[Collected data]
########################################

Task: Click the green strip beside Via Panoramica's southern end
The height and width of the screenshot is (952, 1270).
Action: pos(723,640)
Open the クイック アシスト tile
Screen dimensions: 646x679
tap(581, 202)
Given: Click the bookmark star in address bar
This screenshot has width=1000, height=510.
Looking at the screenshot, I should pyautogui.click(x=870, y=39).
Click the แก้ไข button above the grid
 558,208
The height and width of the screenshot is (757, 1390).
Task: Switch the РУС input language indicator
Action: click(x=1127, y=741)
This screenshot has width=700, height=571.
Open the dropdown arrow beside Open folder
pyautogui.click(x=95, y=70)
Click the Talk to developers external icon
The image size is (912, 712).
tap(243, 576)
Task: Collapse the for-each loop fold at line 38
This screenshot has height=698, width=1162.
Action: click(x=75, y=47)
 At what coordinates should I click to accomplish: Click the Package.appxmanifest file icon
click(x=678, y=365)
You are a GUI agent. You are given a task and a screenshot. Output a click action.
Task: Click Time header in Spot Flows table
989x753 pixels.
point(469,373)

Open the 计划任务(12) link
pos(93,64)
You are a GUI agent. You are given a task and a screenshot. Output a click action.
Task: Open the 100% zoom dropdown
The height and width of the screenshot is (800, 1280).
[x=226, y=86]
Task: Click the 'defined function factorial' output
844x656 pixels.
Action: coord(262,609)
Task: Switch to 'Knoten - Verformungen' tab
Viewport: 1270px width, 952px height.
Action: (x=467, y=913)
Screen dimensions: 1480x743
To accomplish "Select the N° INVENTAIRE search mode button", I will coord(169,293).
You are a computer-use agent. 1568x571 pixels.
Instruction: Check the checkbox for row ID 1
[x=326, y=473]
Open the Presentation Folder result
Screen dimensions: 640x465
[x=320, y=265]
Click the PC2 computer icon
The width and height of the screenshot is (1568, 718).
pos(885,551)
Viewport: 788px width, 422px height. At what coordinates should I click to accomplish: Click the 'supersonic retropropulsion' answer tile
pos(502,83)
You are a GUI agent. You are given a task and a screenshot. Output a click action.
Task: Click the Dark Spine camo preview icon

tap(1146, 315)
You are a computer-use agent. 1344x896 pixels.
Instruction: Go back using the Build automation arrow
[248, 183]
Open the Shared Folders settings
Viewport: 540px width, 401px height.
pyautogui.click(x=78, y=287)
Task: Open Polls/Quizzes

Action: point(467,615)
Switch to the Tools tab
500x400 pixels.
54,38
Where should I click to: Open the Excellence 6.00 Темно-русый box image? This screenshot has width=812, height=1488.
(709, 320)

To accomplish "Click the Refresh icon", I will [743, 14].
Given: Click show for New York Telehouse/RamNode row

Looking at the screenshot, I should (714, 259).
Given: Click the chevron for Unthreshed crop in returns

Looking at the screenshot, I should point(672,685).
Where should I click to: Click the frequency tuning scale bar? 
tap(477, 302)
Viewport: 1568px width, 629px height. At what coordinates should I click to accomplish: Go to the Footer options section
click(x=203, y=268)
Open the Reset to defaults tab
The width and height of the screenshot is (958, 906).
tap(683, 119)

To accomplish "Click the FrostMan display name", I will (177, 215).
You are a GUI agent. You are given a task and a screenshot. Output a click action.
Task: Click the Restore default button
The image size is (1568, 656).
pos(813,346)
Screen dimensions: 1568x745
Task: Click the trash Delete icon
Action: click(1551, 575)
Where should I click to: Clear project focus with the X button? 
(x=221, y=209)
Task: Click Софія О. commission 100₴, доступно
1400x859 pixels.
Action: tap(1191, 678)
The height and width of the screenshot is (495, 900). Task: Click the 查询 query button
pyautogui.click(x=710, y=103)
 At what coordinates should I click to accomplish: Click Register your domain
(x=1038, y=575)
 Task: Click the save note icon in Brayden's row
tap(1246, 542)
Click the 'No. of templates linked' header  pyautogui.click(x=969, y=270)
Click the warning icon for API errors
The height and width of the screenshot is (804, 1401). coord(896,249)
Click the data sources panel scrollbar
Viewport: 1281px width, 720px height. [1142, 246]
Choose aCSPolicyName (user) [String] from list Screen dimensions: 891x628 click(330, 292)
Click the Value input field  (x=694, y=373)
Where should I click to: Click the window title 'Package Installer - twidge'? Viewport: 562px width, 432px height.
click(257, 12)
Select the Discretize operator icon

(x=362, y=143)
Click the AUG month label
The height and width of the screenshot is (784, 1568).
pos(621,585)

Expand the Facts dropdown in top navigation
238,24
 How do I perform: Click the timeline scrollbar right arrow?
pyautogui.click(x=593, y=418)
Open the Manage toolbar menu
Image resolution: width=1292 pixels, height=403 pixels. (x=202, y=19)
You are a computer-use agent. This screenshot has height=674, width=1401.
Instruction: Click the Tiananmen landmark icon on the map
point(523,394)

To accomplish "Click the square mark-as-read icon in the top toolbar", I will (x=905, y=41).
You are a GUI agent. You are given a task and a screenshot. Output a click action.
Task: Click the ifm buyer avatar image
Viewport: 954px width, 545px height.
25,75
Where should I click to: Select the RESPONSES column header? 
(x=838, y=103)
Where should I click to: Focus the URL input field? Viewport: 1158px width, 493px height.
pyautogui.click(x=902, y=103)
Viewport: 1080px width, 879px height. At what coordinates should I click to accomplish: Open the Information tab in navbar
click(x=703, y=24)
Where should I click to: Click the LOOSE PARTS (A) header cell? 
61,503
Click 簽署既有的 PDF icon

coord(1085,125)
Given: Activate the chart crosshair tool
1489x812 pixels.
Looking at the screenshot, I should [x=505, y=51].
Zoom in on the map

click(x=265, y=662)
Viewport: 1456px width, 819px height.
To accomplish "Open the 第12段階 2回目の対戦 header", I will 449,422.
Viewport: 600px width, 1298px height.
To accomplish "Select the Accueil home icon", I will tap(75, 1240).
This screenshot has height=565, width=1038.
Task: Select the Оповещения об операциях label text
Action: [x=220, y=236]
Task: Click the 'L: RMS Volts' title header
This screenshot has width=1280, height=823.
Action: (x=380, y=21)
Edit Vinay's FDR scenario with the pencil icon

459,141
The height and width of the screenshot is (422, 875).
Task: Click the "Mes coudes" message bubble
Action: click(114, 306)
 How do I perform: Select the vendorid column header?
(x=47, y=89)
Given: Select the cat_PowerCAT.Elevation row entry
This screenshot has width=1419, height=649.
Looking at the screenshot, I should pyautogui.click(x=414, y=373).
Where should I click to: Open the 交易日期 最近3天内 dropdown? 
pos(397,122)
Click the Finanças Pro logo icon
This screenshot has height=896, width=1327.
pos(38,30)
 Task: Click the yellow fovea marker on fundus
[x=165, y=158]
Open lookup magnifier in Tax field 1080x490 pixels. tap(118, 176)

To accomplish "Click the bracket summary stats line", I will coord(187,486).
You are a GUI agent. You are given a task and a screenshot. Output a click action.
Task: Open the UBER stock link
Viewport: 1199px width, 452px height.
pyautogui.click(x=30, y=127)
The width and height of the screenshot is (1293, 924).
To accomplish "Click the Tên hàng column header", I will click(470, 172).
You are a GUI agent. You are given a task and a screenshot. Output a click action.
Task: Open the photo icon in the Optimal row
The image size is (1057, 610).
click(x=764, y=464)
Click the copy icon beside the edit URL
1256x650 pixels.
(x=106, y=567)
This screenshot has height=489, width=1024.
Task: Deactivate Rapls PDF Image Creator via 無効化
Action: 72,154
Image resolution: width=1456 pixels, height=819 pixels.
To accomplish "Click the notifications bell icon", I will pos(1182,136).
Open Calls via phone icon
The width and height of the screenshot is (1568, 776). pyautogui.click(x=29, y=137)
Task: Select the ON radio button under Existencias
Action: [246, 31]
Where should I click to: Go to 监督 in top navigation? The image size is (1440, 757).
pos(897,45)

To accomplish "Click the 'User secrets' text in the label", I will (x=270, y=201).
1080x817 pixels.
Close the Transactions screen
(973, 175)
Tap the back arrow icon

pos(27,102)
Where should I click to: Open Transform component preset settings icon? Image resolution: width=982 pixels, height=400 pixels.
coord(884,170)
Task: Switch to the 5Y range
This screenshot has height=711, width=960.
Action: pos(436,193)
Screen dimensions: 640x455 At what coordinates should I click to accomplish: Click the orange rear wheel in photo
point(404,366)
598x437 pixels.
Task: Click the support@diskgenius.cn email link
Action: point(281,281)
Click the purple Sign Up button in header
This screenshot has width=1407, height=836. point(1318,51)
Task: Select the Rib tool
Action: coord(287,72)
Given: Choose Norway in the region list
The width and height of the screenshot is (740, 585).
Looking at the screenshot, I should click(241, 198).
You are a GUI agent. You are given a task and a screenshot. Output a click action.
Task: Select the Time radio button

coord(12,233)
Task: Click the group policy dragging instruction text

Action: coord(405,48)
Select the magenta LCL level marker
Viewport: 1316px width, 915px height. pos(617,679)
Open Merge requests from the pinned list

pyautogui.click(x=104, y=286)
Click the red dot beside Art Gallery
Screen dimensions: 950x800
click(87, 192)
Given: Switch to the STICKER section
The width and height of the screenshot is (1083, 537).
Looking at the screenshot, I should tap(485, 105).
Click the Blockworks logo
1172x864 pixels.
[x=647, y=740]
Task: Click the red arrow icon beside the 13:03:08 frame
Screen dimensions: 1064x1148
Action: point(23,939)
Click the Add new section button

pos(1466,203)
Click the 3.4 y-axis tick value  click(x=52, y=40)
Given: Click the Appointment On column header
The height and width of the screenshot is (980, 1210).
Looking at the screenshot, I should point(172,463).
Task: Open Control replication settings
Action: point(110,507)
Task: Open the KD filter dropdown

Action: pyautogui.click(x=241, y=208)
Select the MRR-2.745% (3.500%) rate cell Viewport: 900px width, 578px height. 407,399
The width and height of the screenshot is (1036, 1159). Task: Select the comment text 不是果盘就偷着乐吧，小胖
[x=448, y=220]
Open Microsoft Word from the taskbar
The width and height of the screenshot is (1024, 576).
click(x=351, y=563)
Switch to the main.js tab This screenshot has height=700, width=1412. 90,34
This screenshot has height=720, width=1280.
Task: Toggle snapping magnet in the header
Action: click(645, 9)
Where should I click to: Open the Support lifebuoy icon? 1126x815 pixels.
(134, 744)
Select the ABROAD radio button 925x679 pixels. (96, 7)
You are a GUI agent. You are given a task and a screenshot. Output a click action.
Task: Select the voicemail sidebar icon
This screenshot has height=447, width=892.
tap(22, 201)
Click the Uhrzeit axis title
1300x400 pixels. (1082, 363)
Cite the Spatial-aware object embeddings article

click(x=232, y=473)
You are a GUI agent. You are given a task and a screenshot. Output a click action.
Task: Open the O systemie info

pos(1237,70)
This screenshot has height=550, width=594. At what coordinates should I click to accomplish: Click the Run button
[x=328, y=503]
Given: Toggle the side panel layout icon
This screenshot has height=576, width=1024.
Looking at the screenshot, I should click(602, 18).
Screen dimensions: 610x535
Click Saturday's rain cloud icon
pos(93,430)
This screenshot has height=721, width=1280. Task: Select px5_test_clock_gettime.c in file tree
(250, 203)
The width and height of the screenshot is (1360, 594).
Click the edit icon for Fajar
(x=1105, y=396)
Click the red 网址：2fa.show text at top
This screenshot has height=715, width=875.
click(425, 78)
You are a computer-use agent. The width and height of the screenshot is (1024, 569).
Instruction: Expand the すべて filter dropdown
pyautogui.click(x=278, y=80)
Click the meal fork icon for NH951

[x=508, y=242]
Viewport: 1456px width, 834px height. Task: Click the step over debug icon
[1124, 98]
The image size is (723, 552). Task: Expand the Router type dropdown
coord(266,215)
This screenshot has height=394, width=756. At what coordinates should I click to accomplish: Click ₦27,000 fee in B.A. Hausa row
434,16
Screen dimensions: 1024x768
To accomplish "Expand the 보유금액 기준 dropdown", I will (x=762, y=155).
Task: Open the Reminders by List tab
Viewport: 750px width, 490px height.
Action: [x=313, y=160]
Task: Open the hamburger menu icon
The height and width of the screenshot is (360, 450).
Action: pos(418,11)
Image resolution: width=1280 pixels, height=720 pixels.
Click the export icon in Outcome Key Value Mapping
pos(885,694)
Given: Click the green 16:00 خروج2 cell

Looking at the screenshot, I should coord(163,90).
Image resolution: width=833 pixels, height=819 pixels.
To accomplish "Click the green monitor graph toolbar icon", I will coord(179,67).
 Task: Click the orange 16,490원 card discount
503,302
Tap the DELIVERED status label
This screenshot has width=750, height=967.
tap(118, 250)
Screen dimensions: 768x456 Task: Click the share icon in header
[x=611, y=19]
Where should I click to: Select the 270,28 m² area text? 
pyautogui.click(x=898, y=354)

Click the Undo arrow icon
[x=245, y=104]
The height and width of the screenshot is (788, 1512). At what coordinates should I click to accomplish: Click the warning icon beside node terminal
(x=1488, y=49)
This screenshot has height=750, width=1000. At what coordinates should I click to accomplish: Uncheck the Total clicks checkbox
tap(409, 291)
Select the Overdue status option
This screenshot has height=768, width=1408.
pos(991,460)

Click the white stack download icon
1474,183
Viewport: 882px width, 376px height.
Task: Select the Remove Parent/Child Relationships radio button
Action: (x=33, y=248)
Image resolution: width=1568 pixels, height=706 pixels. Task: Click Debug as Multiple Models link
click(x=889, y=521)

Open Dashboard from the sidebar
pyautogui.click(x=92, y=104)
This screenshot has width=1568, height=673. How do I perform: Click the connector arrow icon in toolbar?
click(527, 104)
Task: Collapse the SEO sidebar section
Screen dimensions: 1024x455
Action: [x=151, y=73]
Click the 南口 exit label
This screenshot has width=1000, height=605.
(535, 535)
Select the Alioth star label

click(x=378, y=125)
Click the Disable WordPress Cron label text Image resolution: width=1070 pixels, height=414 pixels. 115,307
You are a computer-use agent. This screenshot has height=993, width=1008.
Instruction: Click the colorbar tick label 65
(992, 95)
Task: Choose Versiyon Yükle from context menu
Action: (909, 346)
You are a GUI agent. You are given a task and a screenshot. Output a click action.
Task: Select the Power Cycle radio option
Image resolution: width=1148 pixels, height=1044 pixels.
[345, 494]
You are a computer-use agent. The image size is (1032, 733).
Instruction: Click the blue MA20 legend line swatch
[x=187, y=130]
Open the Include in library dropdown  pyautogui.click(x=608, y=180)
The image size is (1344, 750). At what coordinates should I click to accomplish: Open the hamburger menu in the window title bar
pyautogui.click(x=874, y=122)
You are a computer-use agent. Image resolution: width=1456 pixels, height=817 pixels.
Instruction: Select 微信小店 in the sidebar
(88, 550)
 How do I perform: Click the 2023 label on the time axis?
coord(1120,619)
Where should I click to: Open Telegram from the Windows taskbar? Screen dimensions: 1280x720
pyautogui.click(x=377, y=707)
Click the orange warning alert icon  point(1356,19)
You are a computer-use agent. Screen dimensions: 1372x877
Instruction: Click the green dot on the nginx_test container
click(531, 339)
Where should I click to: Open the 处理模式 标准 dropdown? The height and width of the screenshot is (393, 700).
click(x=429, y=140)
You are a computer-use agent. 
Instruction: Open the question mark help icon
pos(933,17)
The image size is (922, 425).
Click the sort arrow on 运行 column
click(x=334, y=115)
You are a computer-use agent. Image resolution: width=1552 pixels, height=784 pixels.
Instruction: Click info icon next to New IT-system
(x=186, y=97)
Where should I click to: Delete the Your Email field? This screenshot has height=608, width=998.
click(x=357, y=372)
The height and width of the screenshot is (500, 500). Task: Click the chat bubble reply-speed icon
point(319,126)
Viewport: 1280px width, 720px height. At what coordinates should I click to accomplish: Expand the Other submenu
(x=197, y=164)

########################################

:: Problem to solve ::
Of the lines above, retype only those from the line containing "Screen dimensions: 950x800" through the line containing "Select the MRR-2.745%", including both, exactly.

:: The completed task ::
Screen dimensions: 950x800
click(87, 192)
Given: Switch to the STICKER section
The width and height of the screenshot is (1083, 537).
Looking at the screenshot, I should tap(485, 105).
Click the Blockworks logo
1172x864 pixels.
[x=647, y=740]
Task: Click the red arrow icon beside the 13:03:08 frame
Screen dimensions: 1064x1148
Action: point(23,939)
Click the Add new section button

pos(1466,203)
Click the 3.4 y-axis tick value  click(x=52, y=40)
Given: Click the Appointment On column header
The height and width of the screenshot is (980, 1210).
Looking at the screenshot, I should point(172,463).
Task: Open Control replication settings
Action: point(110,507)
Task: Open the KD filter dropdown

Action: pyautogui.click(x=241, y=208)
Select the MRR-2.745% (3.500%) rate cell Viewport: 900px width, 578px height. 407,399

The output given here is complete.